### [ASSIGNMENT]
Please copy everything from "Prompt-Induced Linguistic Fingerprints for" down to "(Linguistic Fingerprints Extraction)" in the text on detecting LLM-generated fake news, switching "Key Finding" to "Main Result".

[Opening SELECTED TEXT section]

Prompt-Induced Linguistic Fingerprints for LLM-Generated Fake News Detection
Chi Wang 1, Min Gao 1, Zongwei Wang 1, Junwei Yin 1, Kai Shu 2, Chenghua Lin 3
Published on arXiv
2508.12632
Output Integrity Attack
OWASP ML Top 10 — ML09
Key Finding
LIFE achieves state-of-the-art performance on LLM-generated fake news detection while maintaining high accuracy on human-written fake news
LIFE (Linguistic Fingerprints Extraction)
Novel technique introduced
With the rapid development of large language models, the generation of fake news has become increasingly effortless, posing a growing societal threat and underscoring the urgent need for reliable detection methods. Early efforts to identify LLM-generated fake news have predominantly focused on the textual content itself; however, because much of that content may appear coherent and factually consistent, the subtle traces of falsification are often difficult to uncover. Through distributional divergence analysis, we uncover prompt-induced linguistic fingerprints: statistically distinct probability shifts between LLM-generated real and fake news when maliciously prompted. Based on this insight, we propose a novel method named Linguistic Fingerprints Extraction (LIFE). By reconstructing word-level probability distributions, LIFE can find discriminative patterns that facilitate the detection of LLM-generated fake news. To further amplify these fingerprint patterns, we also leverage key-fragment techniques that accentuate subtle linguistic differences, thereby improving detection reliability. Our experiments show that LIFE achieves state-of-the-art performance in LLM-generated fake news and maintains high performance in human-written fake news. The code and data are available at https://anonymous.4open.science/r/LIFE-E86A.

[Closing SELECTED TEXT section]
[Opening EXTRACTED MATERIAL section]

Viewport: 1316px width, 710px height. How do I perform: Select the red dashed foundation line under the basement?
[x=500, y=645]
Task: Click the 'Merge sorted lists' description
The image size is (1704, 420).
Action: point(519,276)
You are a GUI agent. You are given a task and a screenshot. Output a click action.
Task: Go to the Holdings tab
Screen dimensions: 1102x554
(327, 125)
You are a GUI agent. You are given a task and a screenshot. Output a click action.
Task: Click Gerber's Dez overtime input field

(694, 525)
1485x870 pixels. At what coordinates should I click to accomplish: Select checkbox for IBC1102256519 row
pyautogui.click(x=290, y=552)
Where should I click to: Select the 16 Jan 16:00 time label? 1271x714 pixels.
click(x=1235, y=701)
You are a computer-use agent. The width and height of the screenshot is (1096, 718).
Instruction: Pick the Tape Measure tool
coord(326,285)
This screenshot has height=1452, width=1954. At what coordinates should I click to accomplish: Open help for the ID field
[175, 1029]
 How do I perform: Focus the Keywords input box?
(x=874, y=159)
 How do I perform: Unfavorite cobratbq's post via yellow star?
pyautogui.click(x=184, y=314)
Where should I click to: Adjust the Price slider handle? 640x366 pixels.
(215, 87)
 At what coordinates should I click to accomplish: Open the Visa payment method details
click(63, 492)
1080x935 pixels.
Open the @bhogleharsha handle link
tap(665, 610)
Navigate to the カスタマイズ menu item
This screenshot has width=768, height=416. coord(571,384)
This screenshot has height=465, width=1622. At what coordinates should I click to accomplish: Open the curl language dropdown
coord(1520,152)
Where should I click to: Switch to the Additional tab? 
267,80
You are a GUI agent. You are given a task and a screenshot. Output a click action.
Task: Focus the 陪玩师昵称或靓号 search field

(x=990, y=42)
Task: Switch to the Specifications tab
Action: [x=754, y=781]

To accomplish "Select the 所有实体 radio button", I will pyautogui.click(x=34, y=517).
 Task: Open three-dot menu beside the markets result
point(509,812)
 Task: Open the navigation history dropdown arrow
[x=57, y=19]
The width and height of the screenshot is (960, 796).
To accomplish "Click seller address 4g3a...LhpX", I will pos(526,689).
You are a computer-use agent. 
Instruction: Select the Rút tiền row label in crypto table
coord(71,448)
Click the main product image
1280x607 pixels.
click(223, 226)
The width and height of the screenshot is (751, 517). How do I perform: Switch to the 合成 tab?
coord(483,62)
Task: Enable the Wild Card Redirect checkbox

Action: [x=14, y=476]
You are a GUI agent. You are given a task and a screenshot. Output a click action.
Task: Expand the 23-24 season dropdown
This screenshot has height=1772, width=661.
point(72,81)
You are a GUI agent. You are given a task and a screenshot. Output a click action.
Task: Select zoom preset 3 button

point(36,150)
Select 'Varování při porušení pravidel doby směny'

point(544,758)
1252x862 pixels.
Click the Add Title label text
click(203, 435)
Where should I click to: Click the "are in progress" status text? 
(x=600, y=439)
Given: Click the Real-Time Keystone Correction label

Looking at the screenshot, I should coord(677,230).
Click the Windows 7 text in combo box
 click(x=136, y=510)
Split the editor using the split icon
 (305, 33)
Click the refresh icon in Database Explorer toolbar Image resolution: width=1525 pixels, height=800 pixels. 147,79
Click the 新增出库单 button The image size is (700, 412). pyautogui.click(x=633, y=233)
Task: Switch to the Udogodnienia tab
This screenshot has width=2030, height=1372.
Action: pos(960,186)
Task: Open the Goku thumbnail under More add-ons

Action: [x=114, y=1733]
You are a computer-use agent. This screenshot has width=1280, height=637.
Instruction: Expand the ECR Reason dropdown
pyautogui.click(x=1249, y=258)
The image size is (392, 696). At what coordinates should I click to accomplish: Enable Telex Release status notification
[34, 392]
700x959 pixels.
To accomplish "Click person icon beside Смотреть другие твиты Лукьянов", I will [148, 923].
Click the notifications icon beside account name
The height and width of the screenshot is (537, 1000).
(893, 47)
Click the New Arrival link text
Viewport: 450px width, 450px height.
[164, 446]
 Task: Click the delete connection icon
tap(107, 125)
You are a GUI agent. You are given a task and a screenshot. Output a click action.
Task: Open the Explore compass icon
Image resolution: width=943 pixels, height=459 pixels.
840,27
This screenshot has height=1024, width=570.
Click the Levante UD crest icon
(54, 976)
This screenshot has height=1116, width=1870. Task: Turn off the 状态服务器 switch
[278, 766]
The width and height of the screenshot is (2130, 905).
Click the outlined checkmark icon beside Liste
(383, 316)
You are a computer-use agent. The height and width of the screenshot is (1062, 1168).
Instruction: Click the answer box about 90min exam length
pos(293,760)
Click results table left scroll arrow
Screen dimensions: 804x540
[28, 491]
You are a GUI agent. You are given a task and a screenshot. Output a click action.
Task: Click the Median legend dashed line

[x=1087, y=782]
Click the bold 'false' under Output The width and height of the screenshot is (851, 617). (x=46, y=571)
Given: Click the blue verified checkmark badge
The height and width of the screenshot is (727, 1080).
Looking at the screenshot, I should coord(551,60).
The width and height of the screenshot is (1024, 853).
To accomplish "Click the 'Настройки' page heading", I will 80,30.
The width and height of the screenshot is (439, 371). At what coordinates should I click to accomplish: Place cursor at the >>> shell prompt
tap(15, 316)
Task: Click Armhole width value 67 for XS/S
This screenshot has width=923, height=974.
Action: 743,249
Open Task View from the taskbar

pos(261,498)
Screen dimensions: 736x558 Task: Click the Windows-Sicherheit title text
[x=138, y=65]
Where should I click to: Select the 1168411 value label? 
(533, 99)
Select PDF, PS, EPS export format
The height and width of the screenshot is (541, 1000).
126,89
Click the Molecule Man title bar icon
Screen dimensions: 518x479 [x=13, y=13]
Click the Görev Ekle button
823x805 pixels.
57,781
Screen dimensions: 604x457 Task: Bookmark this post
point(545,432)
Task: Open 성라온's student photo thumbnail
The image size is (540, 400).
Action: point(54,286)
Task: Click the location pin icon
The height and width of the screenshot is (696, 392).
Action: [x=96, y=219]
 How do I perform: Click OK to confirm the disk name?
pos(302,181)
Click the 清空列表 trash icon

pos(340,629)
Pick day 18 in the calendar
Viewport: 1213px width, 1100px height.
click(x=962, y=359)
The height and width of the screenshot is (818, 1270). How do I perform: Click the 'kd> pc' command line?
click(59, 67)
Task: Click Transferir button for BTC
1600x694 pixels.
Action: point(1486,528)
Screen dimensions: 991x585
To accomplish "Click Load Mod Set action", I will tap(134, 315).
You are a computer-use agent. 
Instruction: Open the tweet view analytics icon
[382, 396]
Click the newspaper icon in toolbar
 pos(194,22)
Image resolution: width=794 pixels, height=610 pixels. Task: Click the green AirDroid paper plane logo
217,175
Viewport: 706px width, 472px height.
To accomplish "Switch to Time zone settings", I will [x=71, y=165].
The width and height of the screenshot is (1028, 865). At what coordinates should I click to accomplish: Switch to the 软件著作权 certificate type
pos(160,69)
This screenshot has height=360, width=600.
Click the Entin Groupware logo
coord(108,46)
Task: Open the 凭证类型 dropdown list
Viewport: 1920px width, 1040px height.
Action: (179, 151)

[Closing EXTRACTED MATERIAL section]

### [THE COMPLETED TASK]
Prompt-Induced Linguistic Fingerprints for LLM-Generated Fake News Detection
Chi Wang 1, Min Gao 1, Zongwei Wang 1, Junwei Yin 1, Kai Shu 2, Chenghua Lin 3
Published on arXiv
2508.12632
Output Integrity Attack
OWASP ML Top 10 — ML09
Main Result
LIFE achieves state-of-the-art performance on LLM-generated fake news detection while maintaining high accuracy on human-written fake news
LIFE (Linguistic Fingerprints Extraction)